Ugandan farmers, Polly Trikwendera and Jossiah Kinanga, recently visited the UK to help promote the launch of a new fair trade tea called Teadirect. Mr Trikwendera has a 4ha (10-acre) farm in Bushenyi, western Uganda and is chairman of the local tea factory. His is one of the biggest farms in the area, most are 0.4ha (1 acre) and average earnings just £300 a year.
Tea is an important crop for small growers because it can be harvested throughout the year to provide a regular income, says Mr Trikwendera. The green leaf is processed in the factory, owned by the growers since privatisation in 1995, and sent to the market in Mombasa more than 700 miles away. The growers hoped privatisation would boost incomes through dividends on factory profits but despite producing top quality tea, in the highest grades, returns are very low and many cannot afford to educate their children or pay for health care for their families.
Mr Kinanga, who is chairman of the Kayonza tea factory in Western Uganda, says seasonal price slumps are the biggest problem facing growers.

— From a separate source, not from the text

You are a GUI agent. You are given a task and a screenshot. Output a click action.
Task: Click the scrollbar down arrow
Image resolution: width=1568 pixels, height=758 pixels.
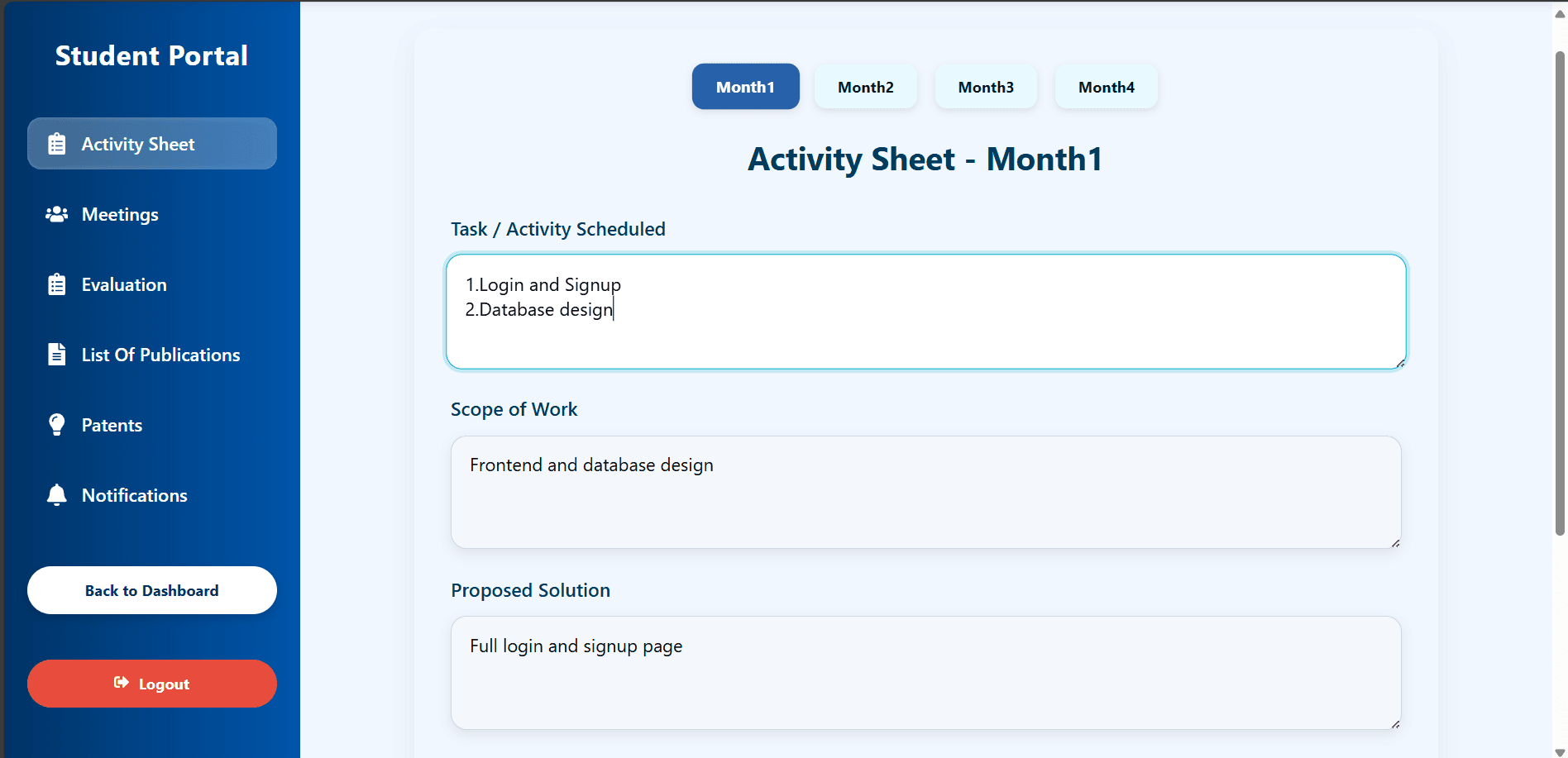1560,751
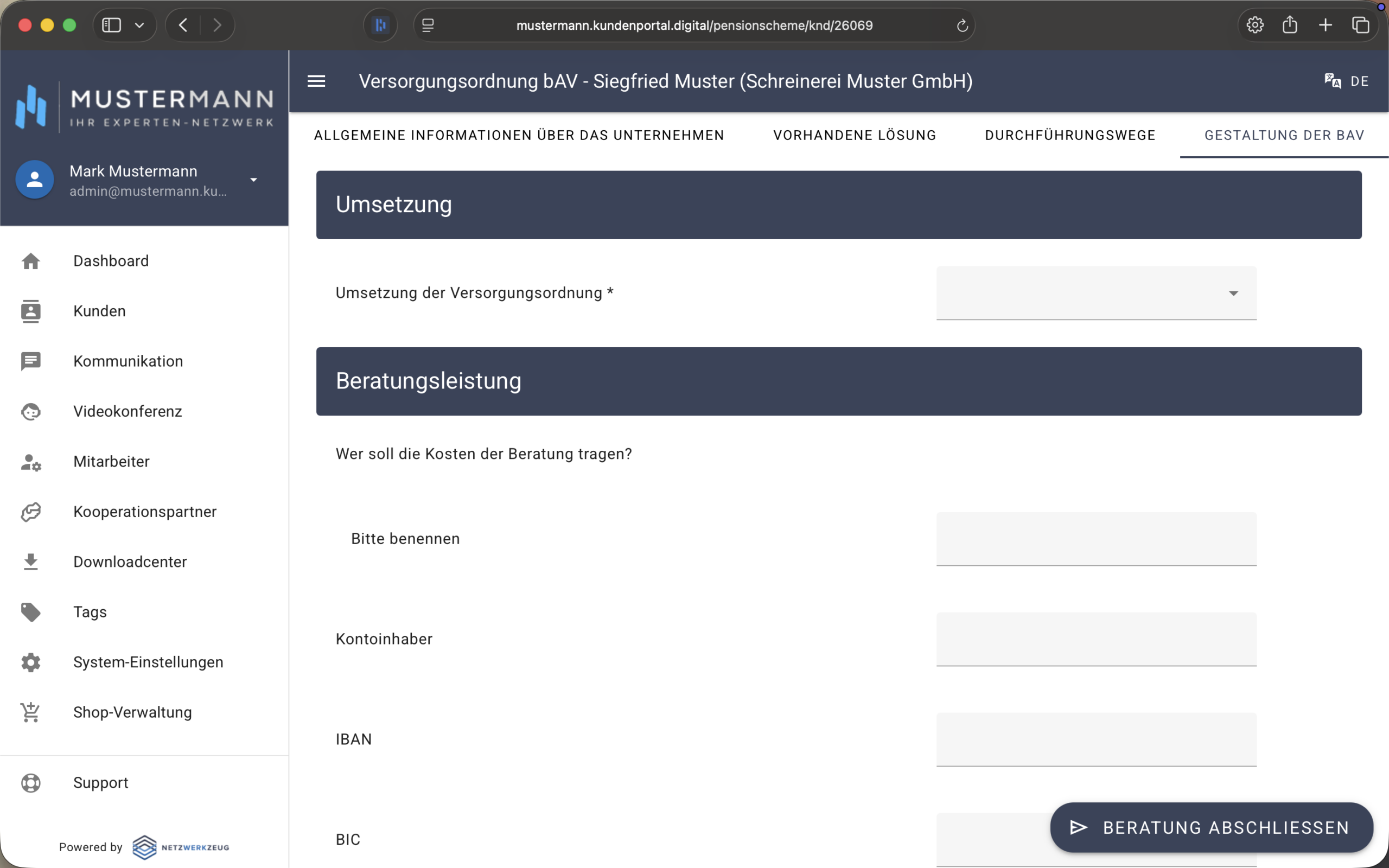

Tea grows very well under heavy rainfall and high temperatures which means production peaks during the two rainy seasons. Consequently the Mombasa market is swamped twice a year with tea from Uganda, Tanzania and Kenya and prices plummet. This year, says Mr Kinanga, prices fell far below the cost of production.
* Benefit growers
In future Mr Kinanga hopes the move to supply Teadirect will benefit growers. Teadirect is offering a social premium payment of about 50p/kg which he hopes will help to protect them from price fluctuations. But the money will not be paid to individuals. "Our problems, such as poor roads, schools and health services are not individual but social. They affect the whole community so we intend to use the premium to benefit all the farmers as a group," says Mr Kinanga.
The tea growers also hope Teadirect will shortly introduce a minimum price to ensure prices do not fall below production cost. Humphrey Pring, marketing director of the fair trade company Cafedirect, which has launched Teadirect, says there is still more research to do before a minimum price can be set. "The volatility of the world price of tea is a problem for growers selling tea through auctions, which is how the majority of sales are conducted.
Mr Pring adds that as a fair trade company, Cafedirect aims to maximise the income and security of growers through the social premium payment, which boosts growers returns by an extra 26%. And for consumers it offers a top-quality tea which tastes as good, if not better, than familiar household brand names.
* Sensible idea
"Once consumers come into contact with the fair trade idea they like it a lot. It seems a decent, sensible way to do business globally. Its not charity, but its a new way of doing business with the Third World that is transparent, non-exploitative and mutually beneficial and that is a very refreshing change for many consumers," says Mr Pring.